Dilip Kumar & Raj Kapoor : A Friendship from Peshawar to Mumbai
Not many among the younger generation are aware of the fact that two of the greatest Indian Cinema Artists of the last century, Dilip Kumar (Yusuf Khan) and Raj Kapoor, were from Peshawar and raised in Pashto speaking families. Interestingly, both were family friends and the friendship was carried on by them also.
In Peshawar, Basheshwarnath Kapoor (grandfather of Raj Kapoor) was a civil servant and had a friendship with Aghaji, father of Dilip Kumar who was into trade. Prithviraj Kapoor, son of Bashehwarnath, was especially liked in the family of Dilip for his charming personality.
In the 1930s Aghaji moved to Mumbai in search of better business opportunities and set up a successful fruit trade in the city.

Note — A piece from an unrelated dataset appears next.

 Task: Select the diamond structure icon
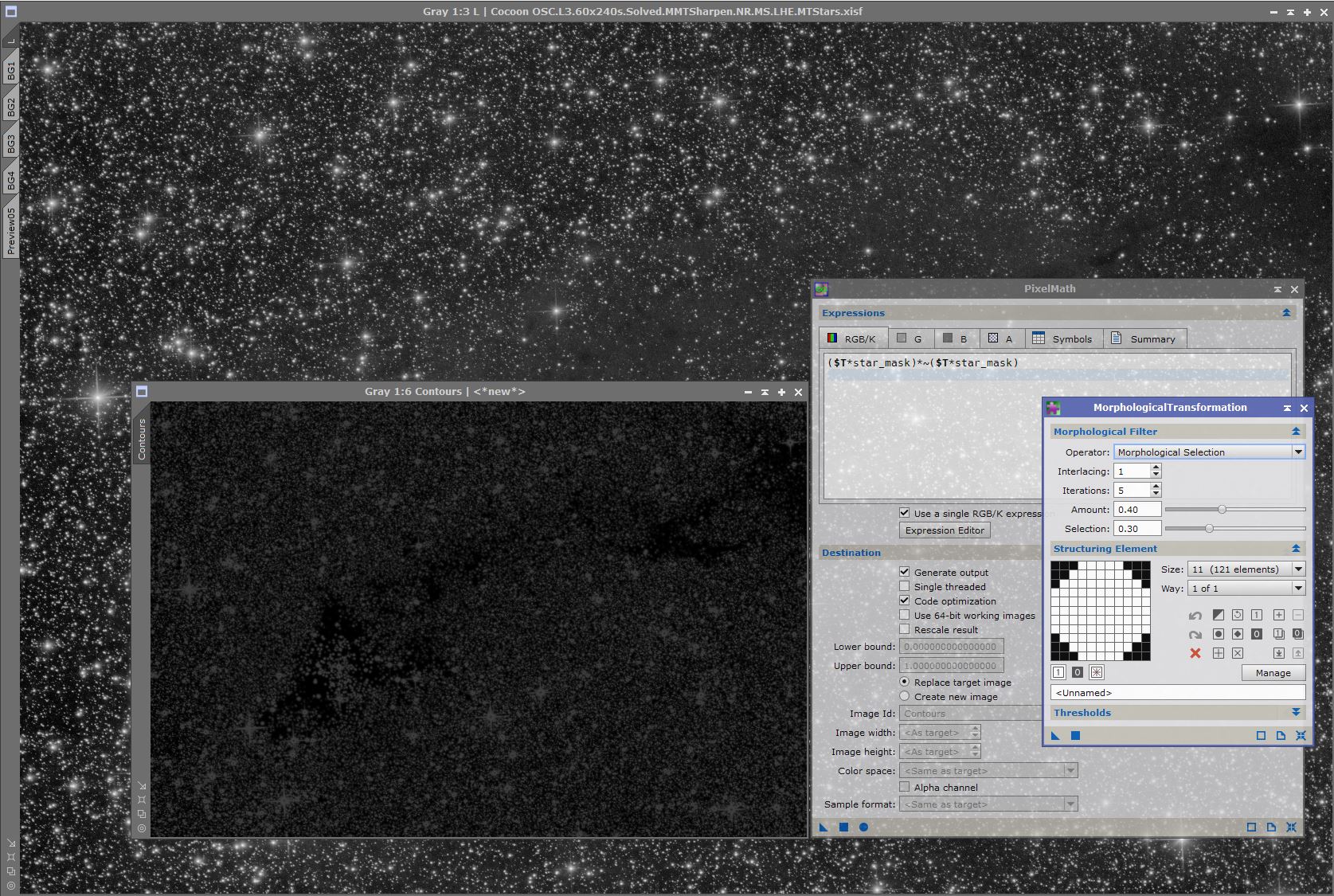coord(1237,634)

Meanwhile, Prithviraj Kapoor, father of Raj Kapoor, also moved to the city as a film actor. Two families again started meeting often rekindling their Pashto affinity.

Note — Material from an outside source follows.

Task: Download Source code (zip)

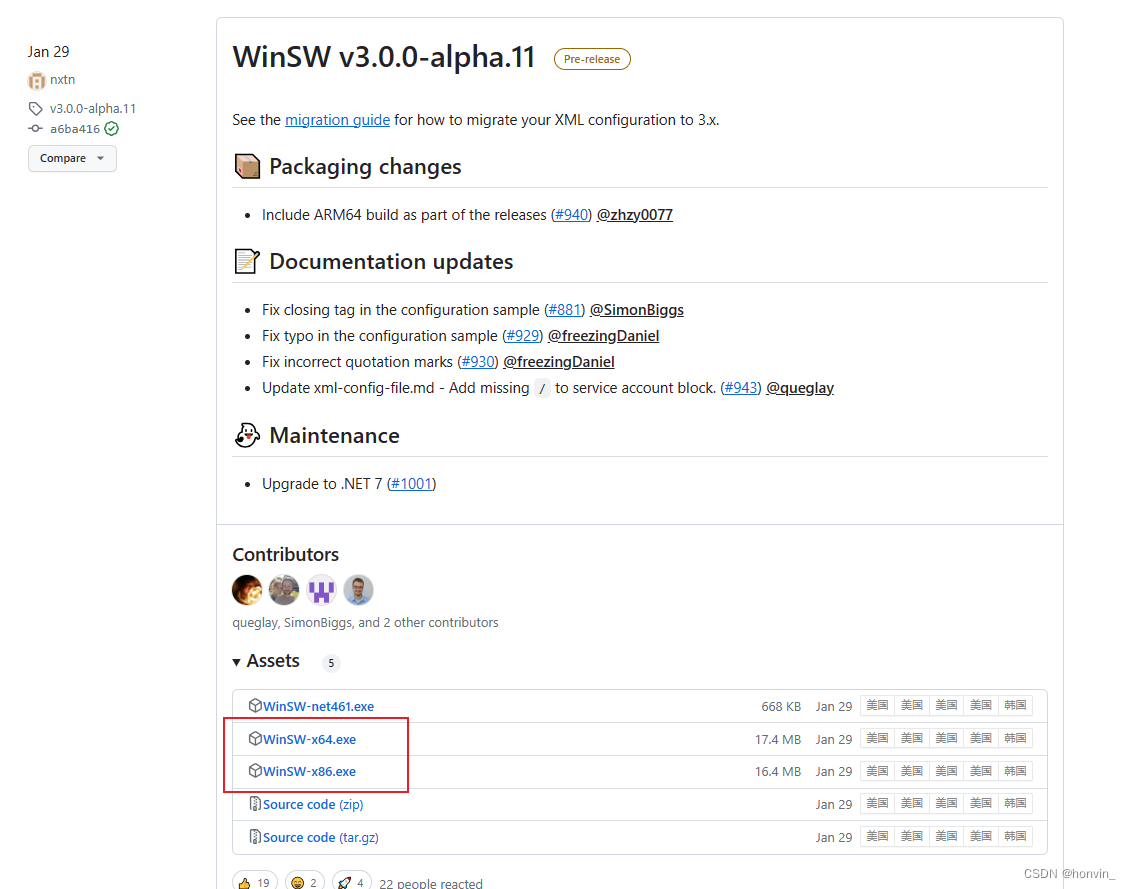Action: pyautogui.click(x=313, y=805)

While elders of the families socialised at homes, Dilip Kumar and Raj Kappor befriended each other at Khalsa College. Dilip was popular for being a good soccer player and an avid reader of literature. But, he was an introverted boy who could never talk to a girl. On the other hand, Raj Kapoor was a lady charmer who had his ways of socialising with women. Raj was a cricket player at college and would play better when girls would cheer him up. An extrovert and a charmer, Raj befriended many girls.
Raj wanted Dilip to come out of his cocoon of shyness. For this purpose, he used several tactics. On one occasion, Raj, pointing towards a girl, told Dilip that the girl wanted to talk to him and hence Dilip should go to her and strike a conversation. A shy Dilip could not gather the courage. So, Raj signalled the girl to come along and took Dilip to the canteen. Now, Dilip was sitting with the girl on the same table. Still, he could not speak. A visibly frustrated girl left the table realising that Dilip would not take a step forward to befriend her.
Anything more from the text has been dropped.